The United States Supreme Court ruled, Thursday, that two “Republican-backed ballot restrictions” in the state of Arizona do not violate the Voter Rights Act of 1965, making a critical decision that could see the Department of Justice struggle in a lawsuit going after Georgia’s election reform changes.
“The U.S. Supreme Court on Thursday endorsed two Republican-backed ballot restrictions in Arizona that a lower court found had disproportionately burdened Black, Latino, and Native American voters, handing a defeat to voting rights advocates and Democrats who had challenged the measures,” Reuters reported.
“The 6-3 ruling, with the court’s conservative justices in the majority, held that the restrictions on early ballot collection by third parties and where absentee ballots may be cast did not violate the Voting Rights Act, a landmark 1965 federal law that prohibits racial discrimination in voting.”
Notably, the three liberal justices dissented from the decision, while the court’s six conservative and moderate judges sided with Arizona’s plan to rein in the state’s expansive early and absentee voting rules.
The ruling comes at a crucial time in history – where Democrats are pushing for changes that could tilt the elections in their favor forever, and Republicans are fightning back to ensure voter fraud does not take place as many suspect may have happened in the 2020 presidential election which somehow saw sleepy Joe Biden garner the most votes of any President in American history.
“The case involves a 2016 Arizona law that made it a crime to provide another person’s completed early ballot to election officials, with the exception of family members or caregivers. Community activists sometimes engage in ballot collection to facilitate voting and increase voter turnout. Ballot collection is legal in most states, with varying limitations,” according to Reuters.
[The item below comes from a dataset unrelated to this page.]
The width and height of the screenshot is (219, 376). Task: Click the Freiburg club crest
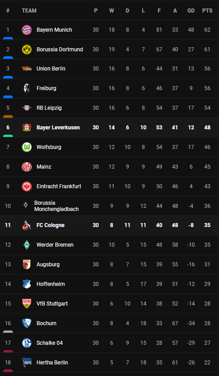[x=27, y=88]
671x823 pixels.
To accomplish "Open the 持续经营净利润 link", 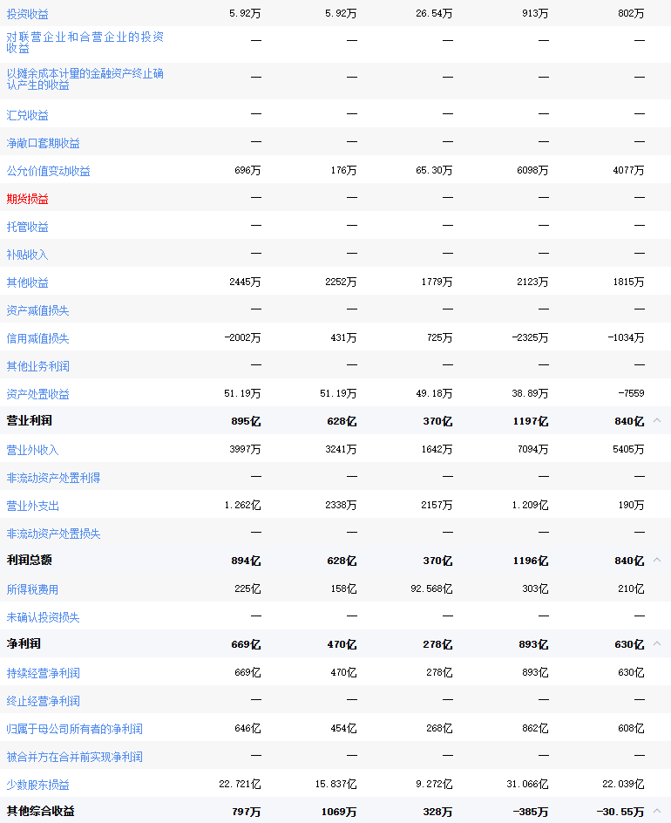I will [x=44, y=673].
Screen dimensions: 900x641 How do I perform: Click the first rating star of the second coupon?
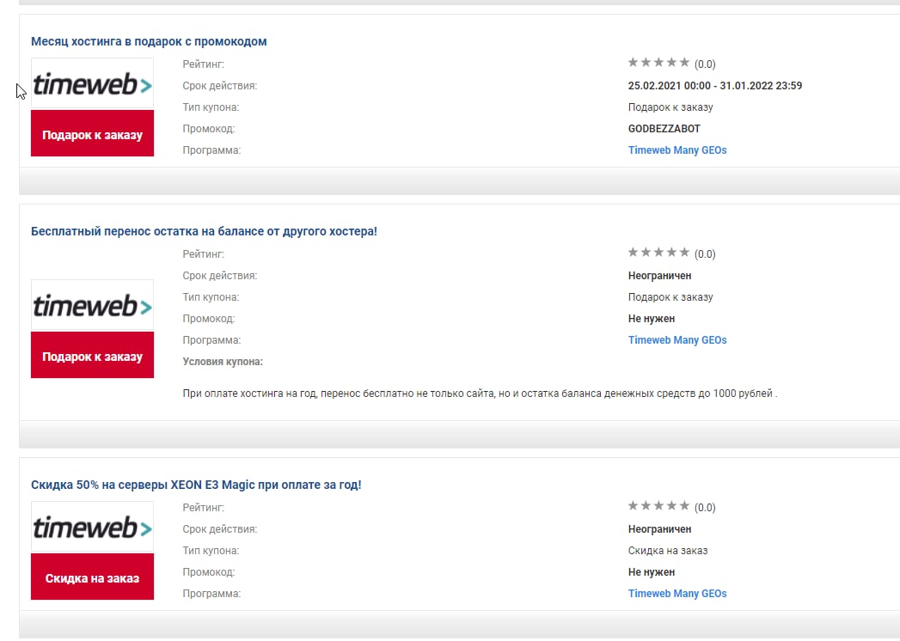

This practice opens the door to more opportunity for voter fraud and is widely referred to as Ballot Harvesting.
“The other restriction at issue was a longstanding Arizona policy that discards ballots cast in-person at a precinct other than the one to which a voter has been assigned. In some places, voters’ precincts are not the closest one to their home.”
Justice Samuel Alito, writing for the majority made clear that, despite these restrictions, voting remained “equally open” to all of Arizona’s eligible and registered voters. “Mere inconvenience,” he said, “cannot be enough to demonstrate” a Constitutional violation.
The case is a major win for Republicans across the country, however, as it will likely assist Georgia in defending its new election laws which Biden’s DOJ is engaging in a partisan attack on.
The DOJ is falsely claiming the lawsuit against Georgia that “recent changes to Georgia’s election laws were enacted with the purpose of denying or abridging the right of black Georgians to vote on account of their race or color in violation of Section 2 of the Voting Rights Act.”
The laws in Georgia which the DOJ is attempting to label as racist simply mandate that a voter must be in line to vote by the official poll closing time of 7 pm, and restrict electioneering at the polls.
But, similar to the case which the Supreme Court decided on in Arizona, Georgia’s new laws do not necessarily abridge the right to vote for eligible and registered Georgia voters, meaning that the DOJ’s lawsuit may dead in the water.